As nAbs are secreted by innate immune B cells, there is mounting evidence suggesting their impairment during the progression of PD [10,14,15]. Hence, potential quantitative or qualitative nAbs-α-Syn alterations in PD have become relevant, potentially reflecting the underlying pathology. Within the scope of this study, one aim was to elucidate the potential differences of nAbs-α-Syn characteristics among LRRK2 mutation carriers, PwP without this mutation, and CTR participants. This led to the presumption that a LRRK2 mutation can exert an influence on those B cells. However, prior mouse studies demonstrated a lack of LRRK2 expression in B1 cells [16]. This indicates that the development of B1-cell-derived nAbs abnormalities could occur independently from LRRK2 mutations. Furthermore, no differences were observed for nAbs-α-Syn between LRRK2 mutation carriers and PD patients, thereby supporting the initial hypothesis. Nevertheless, similarity in KD values between the control group (CTR) and PD samples offers no definitive substantiation for nAbs-α-Syn avidity as a prospective biomarker for the future.

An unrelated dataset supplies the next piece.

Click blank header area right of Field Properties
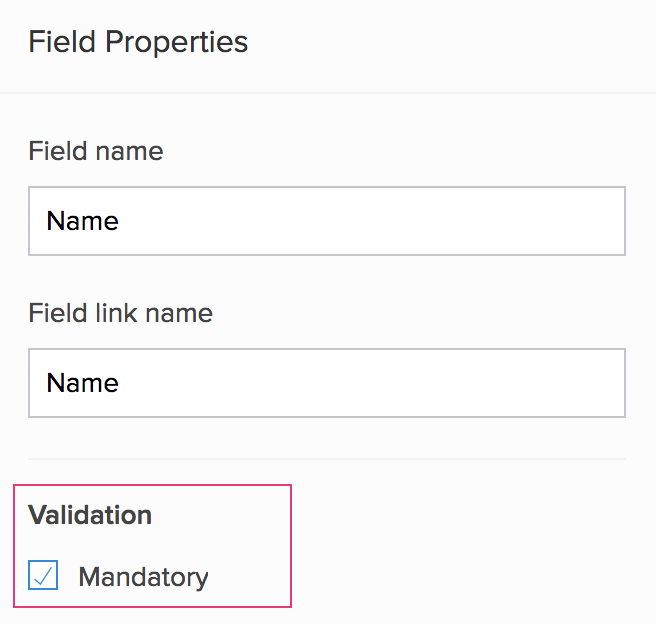Viewport: 656px width, 624px height. (x=450, y=42)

5. Limitation of the Study

For purifying IgG, the entire serum sample from each patient was used. However, as samples were limited to approximately 200 µL, subsequent SPR experiments were performed with the highest nAbs concentration detectable in each sample to allow for comparisons. Therefore, a maximum concentration of 3 µg/mL of nAbs-α-Syn could be used, which is a remarkably low concentration (e.g., in comparison to 7.5 µg/mL of monoclonal antibody or 150 µg/mL of pure nAbs). Thus, this is very likely responsible for the low RUs in the SPR experiments. In addition, the percentage of nAbs-α-Syn in the total amount of IgG was quite low in general, so the signal-to-noise ratio can also be seen as a limiting factor in this study. This study was conducted to analyze qualitative differences in the binding capacity of nAbs-α-Syn. Therefore, the samples were prepared to equalize the nAbs-α-Syn concentration. This changed the concentration of other IgG in the samples, which might influence the binding characteristics of nAbs-α-Syn in the SPR experiments. Importantly, we identified a unique α-Syn bond using nAbs-α-Syn, and no further IgG in these samples seemed to detect the epitope [17].

6. Conclusions

Until now, there has been no diagnostic biomarker assay available to diagnose Parkinson’s disease. Given the inconclusive and conflicting outcomes from prior investigations into nAbs-α-Syn serum levels among healthy individuals and patients with the disease, we conducted a comprehensive examination using surface plasmon resonance (SPR) to analyze purified IgG. Our objective was to discriminate between Parkinson’s disease patients, i.e., those with and without a LRRK2 mutation, and healthy subjects. In this study, we observed no significant differences, both in the ELISA experiments and in the main SPR assay. Notably, outcomes across all three cohorts exhibited consistency, thus precluding the development of an nAbs-α-Syn-based biomarker within the constraints of the experimental design presented in this study.